As mentioned in the introduction, dielectric pads were originally designed as a simple temporary solution to the issues of B1+ inhomogeneity (over 40 sites worldwide currently use these materials) while the subtleties of parallel transmit were being investigated, and the necessary hardware and software were being implemented on commercial systems. Certainly there has been significant progress on that front recently, and the ultimate success would in some ways be the phasing out of the use of dielectric pads in high field MRI. The design of universal pulses, for example, holds the promise of achieving the reproducible and well-characterized nature that is necessary for clinical studies. This will also hopefully also persuade the manufacturers not to build in enormous safety-levels which currently mean that parallel transmit is simply not a practical approach for real clinical applications.

In addition to the effects on the transmit side, HPMs have also been shown to change the reception profile and sensitivity. Much work performed by the New York group [35, 37] has shown that the SNR can be enhanced locally using such HPMs, and that the performance of a multi-channel array becomes similar to one with a larger number of elements if the positions of the HPMs are chosen appropriately, therefore more closely approaching the ultimate SNR. It may well be that the ultimate setup for ultra-high field MRI incorporates parallel transmit arrays, universal pulses, and receiver arrays consisting of different combinations of loops, dipoles and appropriately placed HPMs.
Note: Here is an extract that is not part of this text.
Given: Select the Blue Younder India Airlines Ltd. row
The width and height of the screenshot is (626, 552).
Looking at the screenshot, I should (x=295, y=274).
In the field of very high field (> 20 T) MR microscopy, the role of ceramic resonators also looks very promising. Here the main challenge, due to the very high Q value, is the sensitivity of the resonance frequency to temperature. Temperature-compensated ceramics already are used in most capacitors (designation NP0) used in conventional MRI coils, and so one of the next practical steps would be to incorporated such ceramics, perhaps coupled to the inherent temperature control units associated with most high resolution NMR systems, to provide a platform suitable for long timescale scanning protocols.